The memoir includes the letters from you and Matt to Havi. They are honest and direct; you wrote to her about what was happening to her and how you were feeling about it.
I felt like we owed her that. We had this desire to find a portal to her and between us because we couldn’t communicate with her in the way I always imagined I would with a child. It was our way of parenting our dying daughter and we didn’t have time for small talk. Time had collapsed on itself. All we had was our most honest, raw, real feelings, and I felt if I couldn’t give her that as her mom, then I would be failing her.
There is a scene in the book where tell your parents that Havi will die in a few days. As you drive away, you catch a glimpse of them collapsing into each other. Can you talk about the helplessness your parents and Matt’s parents felt in not being able to make it better for you both?
When it comes to Kaia, I have such a hard time watching her struggle, be afraid, or experience sadness. I’m constantly reminding myself that it’s the greatest gift to give her the time and space to be sad, to trust that it’s an emotion she has the capacity to hold.
And as it relates to my parents, they were so brave and trusting. They knew I could fall apart and still find my way. That lack of judgment is so undervalued in the parent-child relationship. Judgment can get in the way of being able to walk alongside someone who isn’t able to exist in the way that they wish they could because they are so overcome with anguish.
Your memoir also highlights not only how you and Matt cared for Havi while she was dying but also how you cared for her in the immediate hours and days after her death. Why was this important for you to share?
So often we aren’t told what we are allowed to do when someone is dying at home.
The pediatric palliative care movement is an essential component to Havi’s story. It’s important to partner with families and for families to learn to follow their children’s leads and to also trust themselves.
Secondly, we’re not told about what to do when someone dies at home. We just aren’t told what’s allowed, and so we make a lot of assumptions. My sister spoke with a death doula, kind of behind the scenes, for guidance. We were able to care for Havi the way we wanted to and I have no regrets.
Kaia, who is now three-and-a-half, had time with Havi. Ezra, who is now one-and-a-half, was born after she died. How do you help them understand this loss as they get older?

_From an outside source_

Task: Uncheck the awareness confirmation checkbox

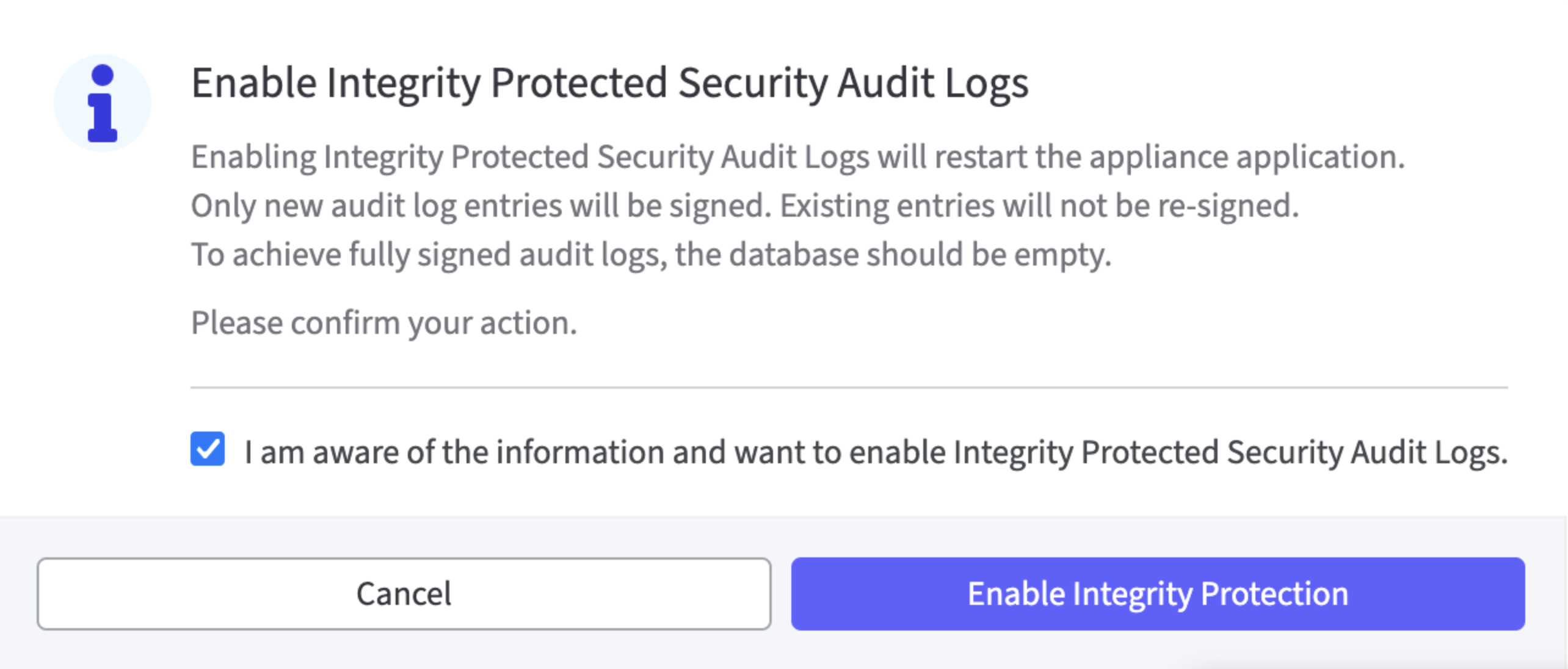Action: pos(208,449)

Right now Kaia doesn’t appreciate death as permanent. She often thinks of Havi as living in a different house, or she’ll tuck her into her heart so she can be cozy. Her next developmental phase will be understanding that death is permanent. Ezra looks at pictures of her and says, “Baby sister.” Both Kaia and Ezra will have to learn to understand they have a sister they will never grow up with, and that’s really, really hard. So what we really try to do is not project our adult interpretations of death onto them. We follow their lead and answer their questions as they come. We try not to answer the questions we think they’re asking.
Havi sounds like she was a true New Englander, especially when it came to weather — the drizzlier the better, the bigger the waves the better.
It quickly became clear that the natural elements really enhanced Havi’s well-being. She was drawn to the wind and the snow. She’d stick her tongue out and try to catch flakes on it. She loved being right at the edge of a ridge that in my mind was quite terrifying and in hers maybe exhilarating.
She seemed to turn towards sunsets. Her eyes would lighten when she noticed the purple and pink streaks in the sky. In that way she taught us, taught me, to be in conversation with the natural world.